> _What needs to be done_
Every record below needs to be set down exactly. Pictures do not belong in the copy.

> _Raw data_

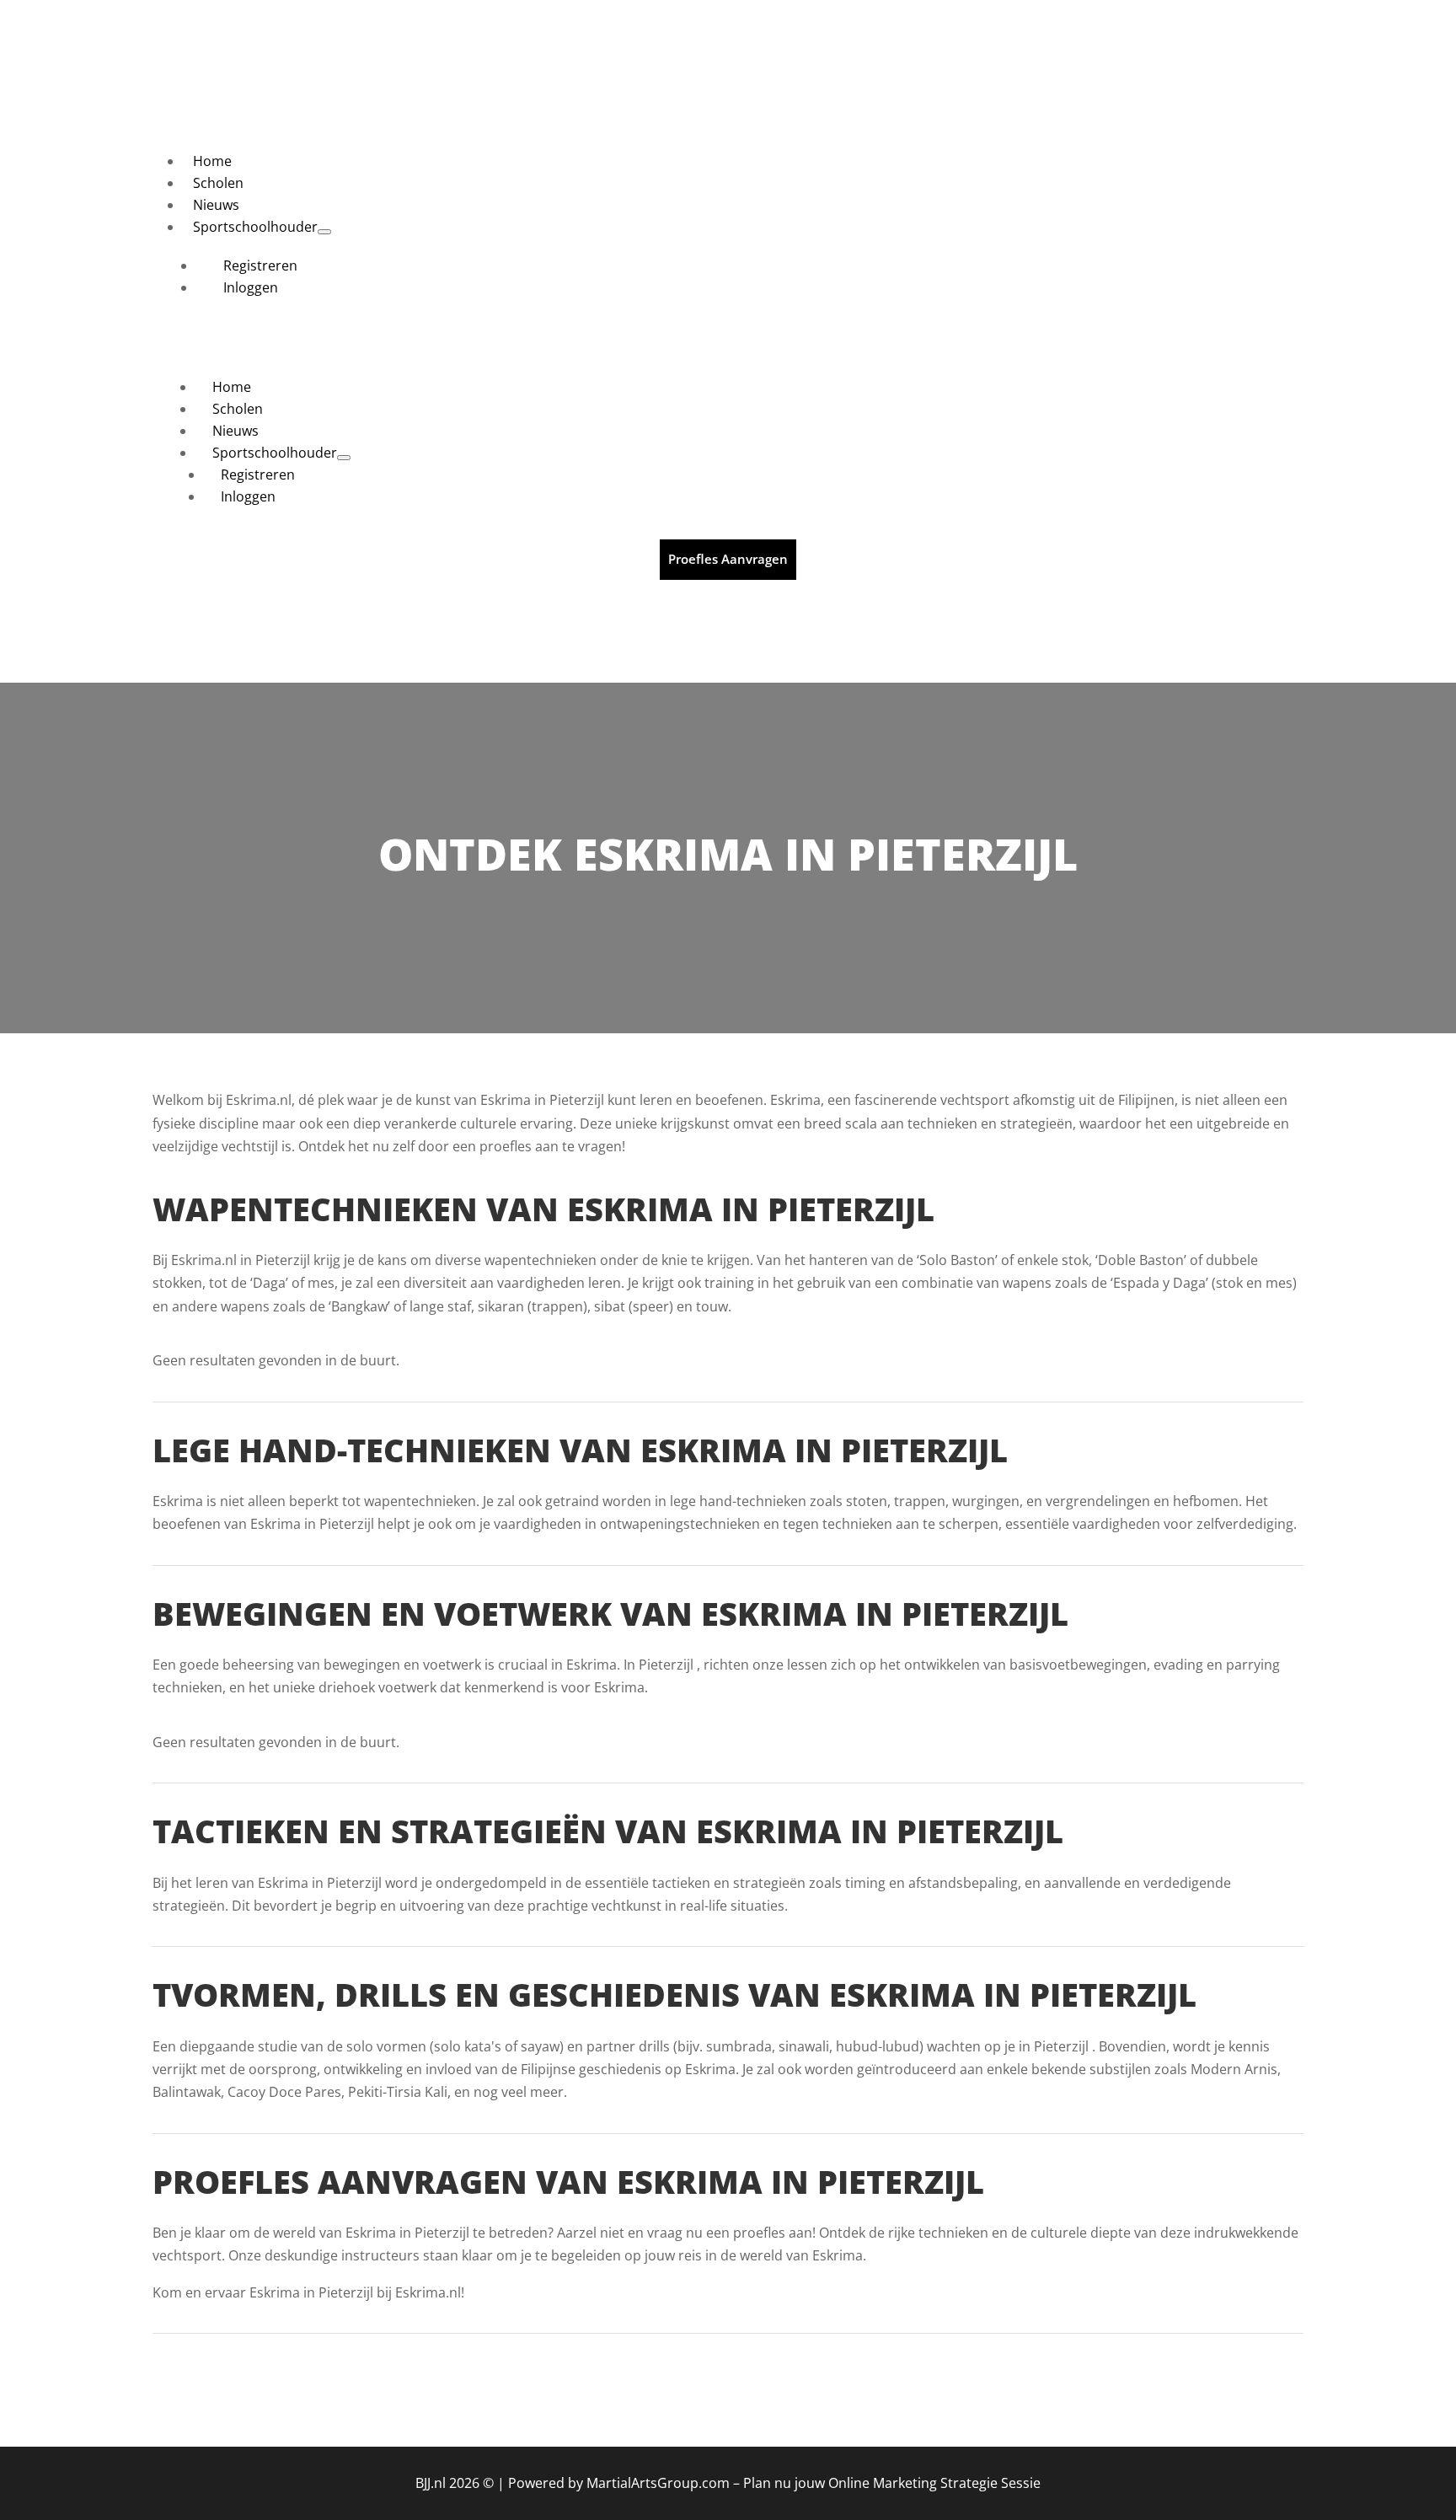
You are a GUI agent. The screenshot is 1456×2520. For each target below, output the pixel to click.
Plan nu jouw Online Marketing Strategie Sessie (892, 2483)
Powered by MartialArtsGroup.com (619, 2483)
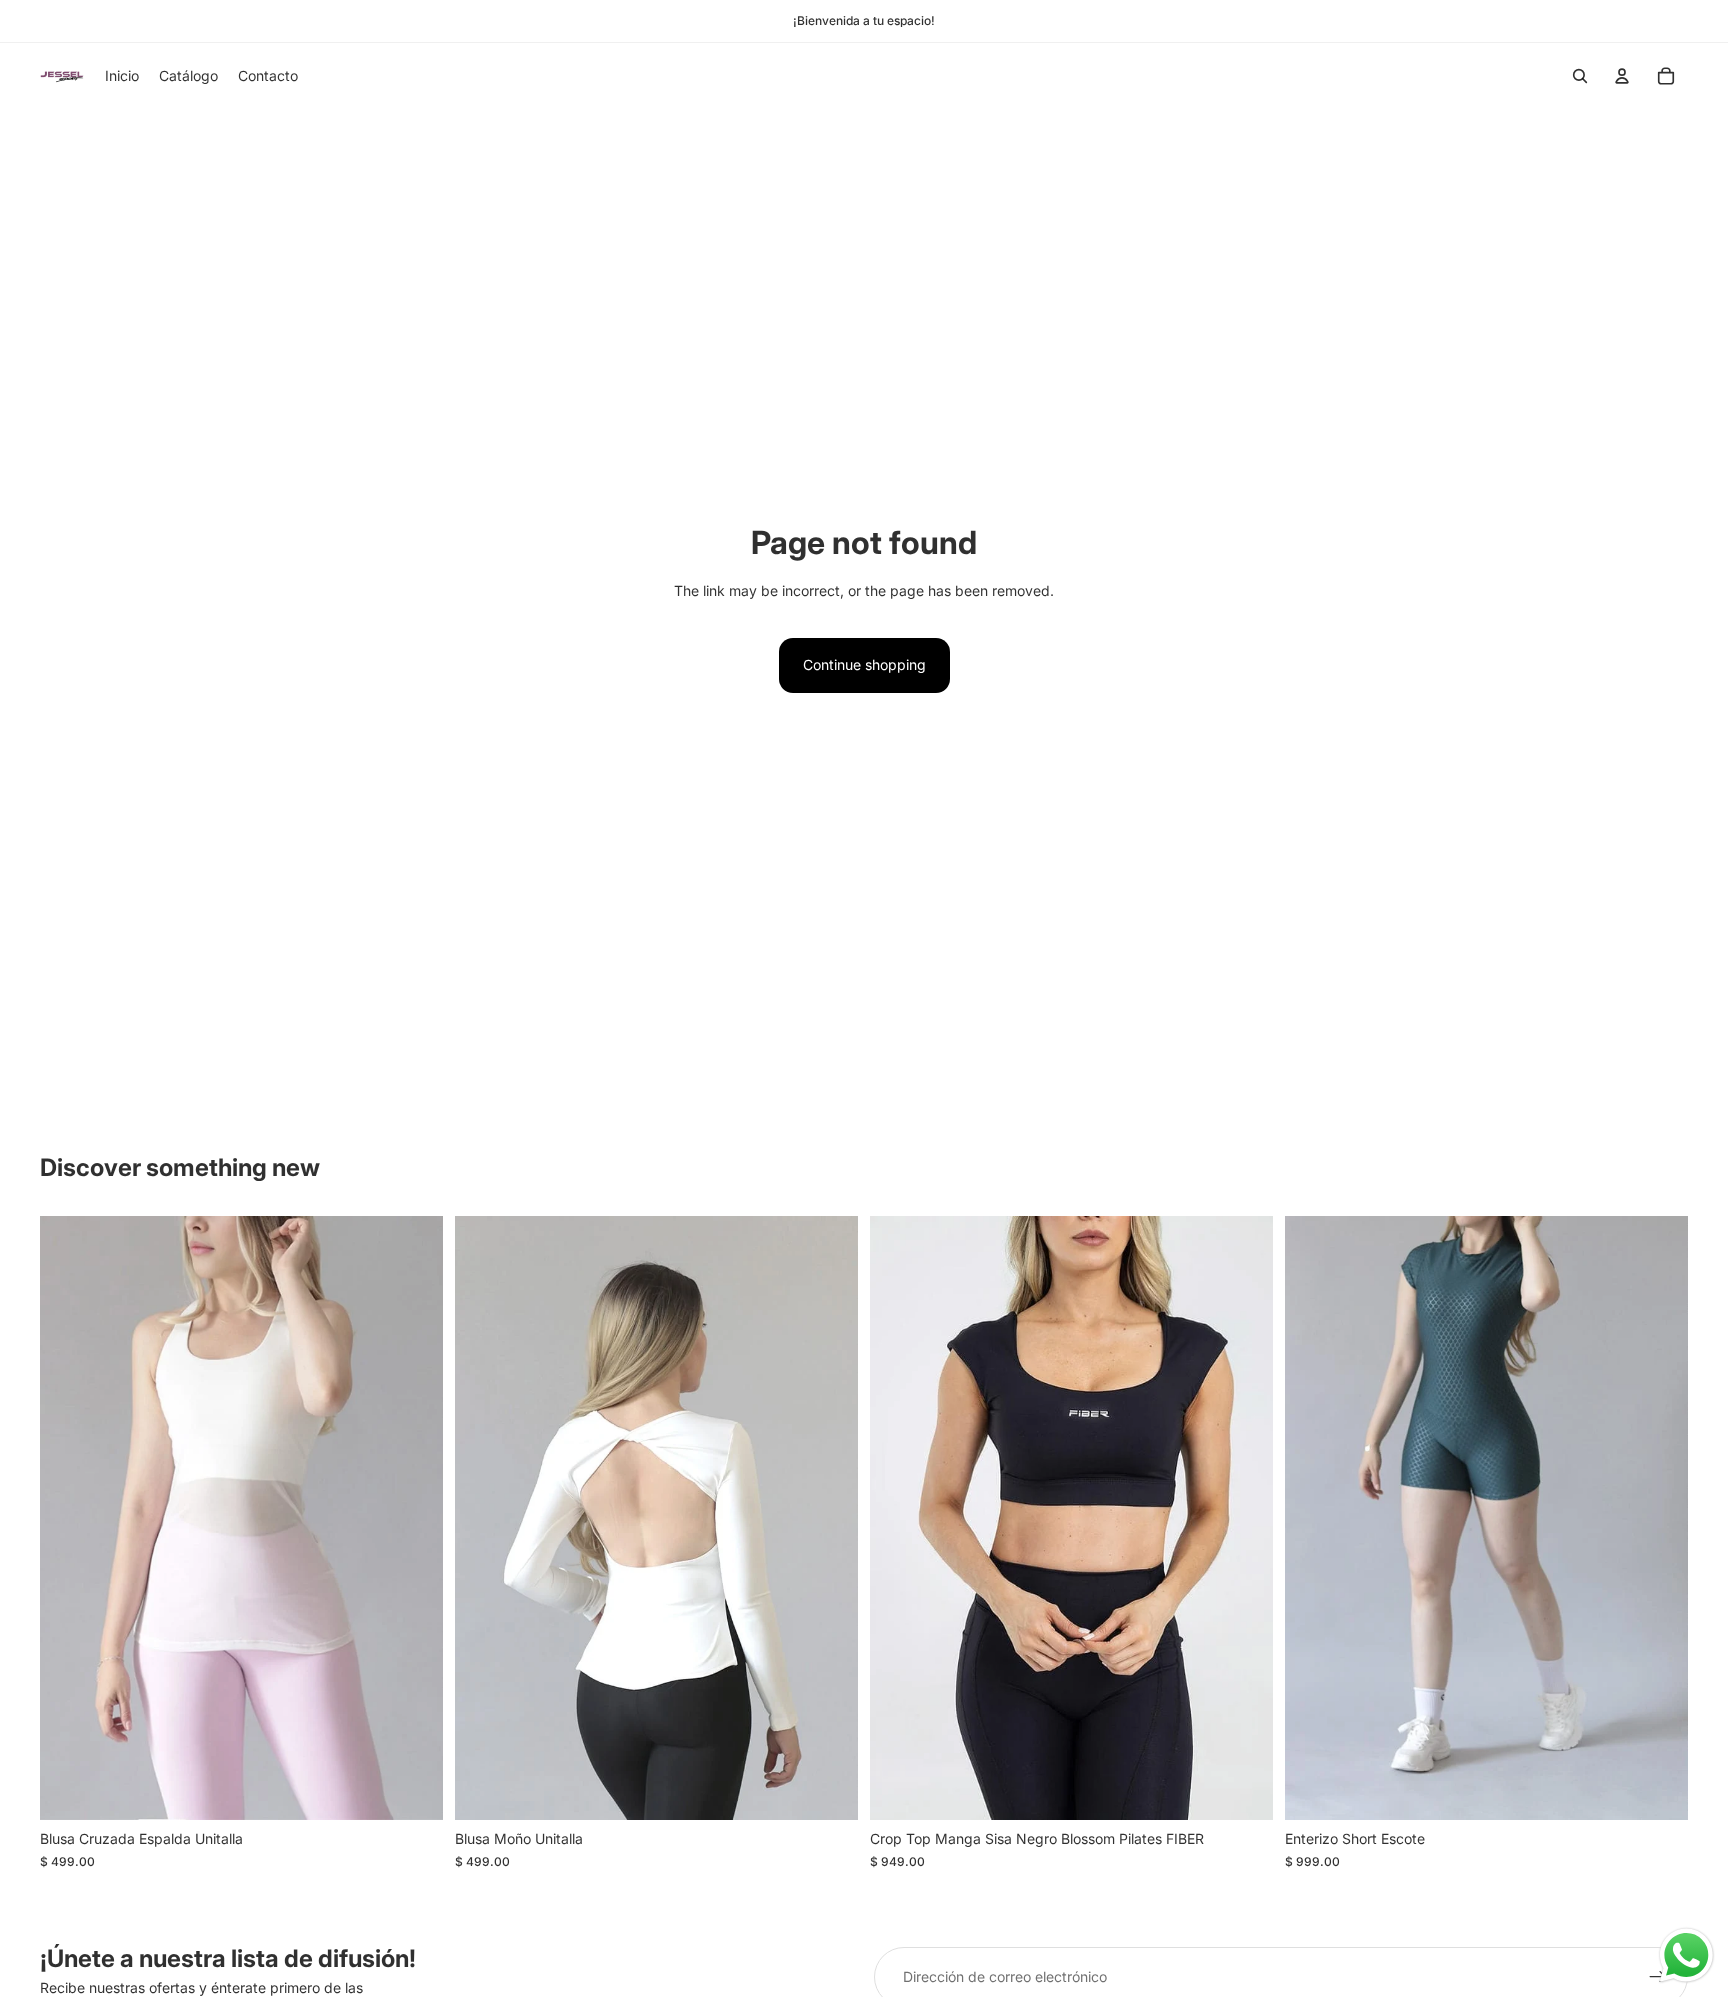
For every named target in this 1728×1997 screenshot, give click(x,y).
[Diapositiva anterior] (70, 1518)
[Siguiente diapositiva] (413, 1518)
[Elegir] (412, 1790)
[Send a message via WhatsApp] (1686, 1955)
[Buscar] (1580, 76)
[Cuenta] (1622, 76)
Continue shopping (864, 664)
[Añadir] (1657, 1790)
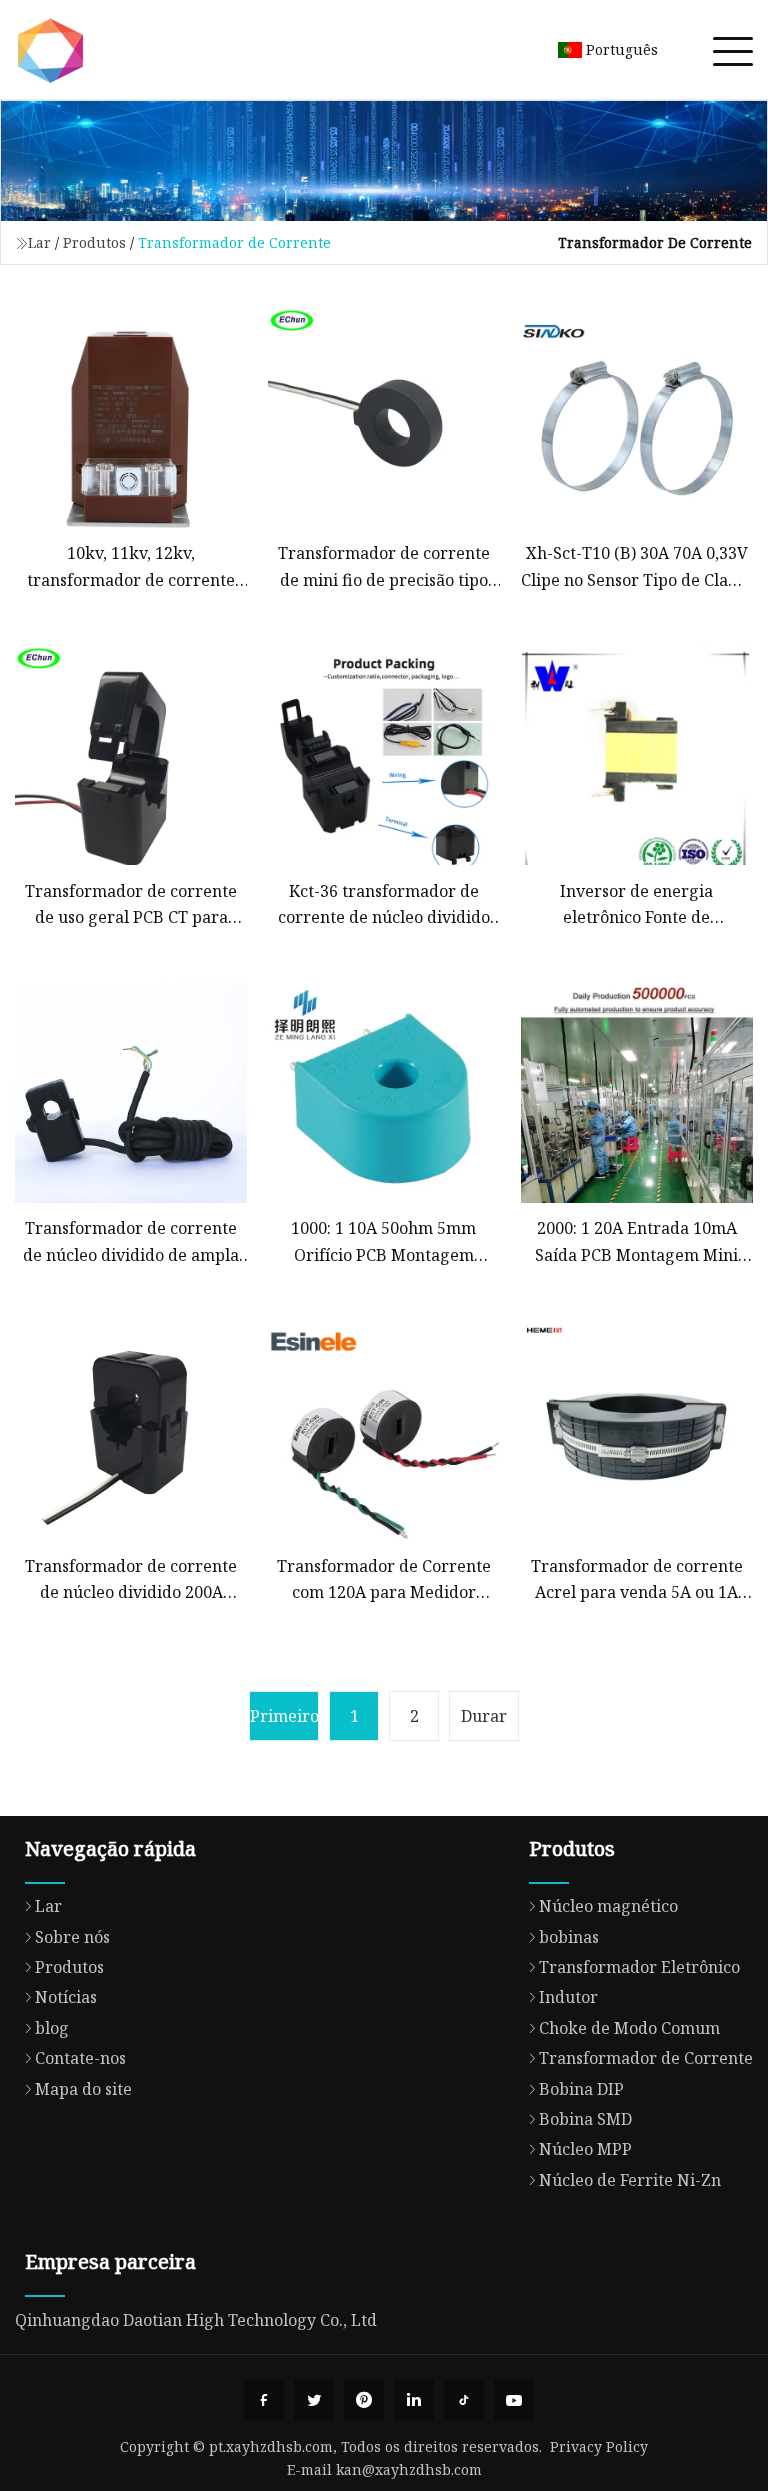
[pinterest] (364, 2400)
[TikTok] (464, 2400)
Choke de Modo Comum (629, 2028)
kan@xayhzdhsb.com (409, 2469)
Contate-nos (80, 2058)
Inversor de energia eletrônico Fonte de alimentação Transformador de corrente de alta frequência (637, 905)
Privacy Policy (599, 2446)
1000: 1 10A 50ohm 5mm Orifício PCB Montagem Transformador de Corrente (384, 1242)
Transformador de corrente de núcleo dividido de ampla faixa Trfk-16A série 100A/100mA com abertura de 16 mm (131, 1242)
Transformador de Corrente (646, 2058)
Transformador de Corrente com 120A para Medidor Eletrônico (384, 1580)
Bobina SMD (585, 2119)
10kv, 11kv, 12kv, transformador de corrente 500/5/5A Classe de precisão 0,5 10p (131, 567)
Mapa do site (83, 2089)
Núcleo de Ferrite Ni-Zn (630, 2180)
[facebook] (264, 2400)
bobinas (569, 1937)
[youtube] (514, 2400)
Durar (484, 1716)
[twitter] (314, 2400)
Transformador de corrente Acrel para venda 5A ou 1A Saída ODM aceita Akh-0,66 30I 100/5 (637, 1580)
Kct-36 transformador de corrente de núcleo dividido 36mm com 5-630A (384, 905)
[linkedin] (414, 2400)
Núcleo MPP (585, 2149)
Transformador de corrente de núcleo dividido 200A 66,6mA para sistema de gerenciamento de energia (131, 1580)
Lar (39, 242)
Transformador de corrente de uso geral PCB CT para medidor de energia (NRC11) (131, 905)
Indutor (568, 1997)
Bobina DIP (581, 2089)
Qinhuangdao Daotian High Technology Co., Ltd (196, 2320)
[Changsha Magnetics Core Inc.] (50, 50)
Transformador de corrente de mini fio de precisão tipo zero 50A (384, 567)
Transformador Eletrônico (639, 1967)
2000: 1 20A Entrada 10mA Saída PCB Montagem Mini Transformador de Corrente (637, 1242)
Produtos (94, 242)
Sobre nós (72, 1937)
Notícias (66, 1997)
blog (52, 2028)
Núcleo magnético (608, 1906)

> _Worked solution_
You are a GUI agent. The screenshot is 1456×2520. For each target below, output the pixel to click.
Plan nu jouw Online Marketing Strategie Sessie (892, 2483)
Powered by MartialArtsGroup.com (619, 2483)
For every named target in this 1728×1997 screenshot, give click(x,y).
[Diapositiva anterior] (70, 1518)
[Siguiente diapositiva] (413, 1518)
[Elegir] (412, 1790)
[Send a message via WhatsApp] (1686, 1955)
[Buscar] (1580, 76)
[Cuenta] (1622, 76)
Continue shopping (864, 664)
[Añadir] (1657, 1790)
[pinterest] (364, 2400)
[TikTok] (464, 2400)
Choke de Modo Comum (629, 2028)
kan@xayhzdhsb.com (409, 2469)
Contate-nos (80, 2058)
Inversor de energia eletrônico Fonte de alimentação Transformador de corrente de alta frequência (637, 905)
Privacy Policy (599, 2446)
1000: 1 10A 50ohm 5mm Orifício PCB Montagem Transformador de Corrente (384, 1242)
Transformador de corrente de núcleo dividido de ampla faixa Trfk-16A série 100A/100mA com abertura de 16 mm (131, 1242)
Transformador de Corrente (646, 2058)
Transformador de Corrente com 120A para Medidor Eletrônico (384, 1580)
Bobina SMD (585, 2119)
10kv, 11kv, 12kv, transformador de corrente 500/5/5A Classe de precisão 0,5 10p (131, 567)
Mapa do site (83, 2089)
Núcleo de Ferrite Ni-Zn (630, 2180)
[facebook] (264, 2400)
bobinas (569, 1937)
[youtube] (514, 2400)
Durar (484, 1716)
[twitter] (314, 2400)
Transformador de corrente Acrel para venda 5A ou 1A Saída ODM aceita Akh-0,66 30I 100/5 (637, 1580)
Kct-36 transformador de corrente de núcleo dividido 36mm com 5-630A (384, 905)
[linkedin] (414, 2400)
Núcleo MPP (585, 2149)
Transformador de corrente de núcleo dividido 200A 66,6mA para sistema de gerenciamento de energia (131, 1580)
Lar (39, 242)
Transformador de corrente de uso geral PCB CT para medidor de energia (NRC11) (131, 905)
Indutor (568, 1997)
Bobina DIP (581, 2089)
Qinhuangdao Daotian High Technology Co., Ltd (196, 2320)
[Changsha Magnetics Core Inc.] (50, 50)
Transformador de corrente de mini fio de precisão tipo zero 50A (384, 567)
Transformador Eletrônico (639, 1967)
2000: 1 20A Entrada 10mA Saída PCB Montagem Mini Transformador de Corrente (637, 1242)
Produtos (94, 242)
Sobre nós (72, 1937)
Notícias (66, 1997)
blog (52, 2028)
Núcleo magnético (608, 1906)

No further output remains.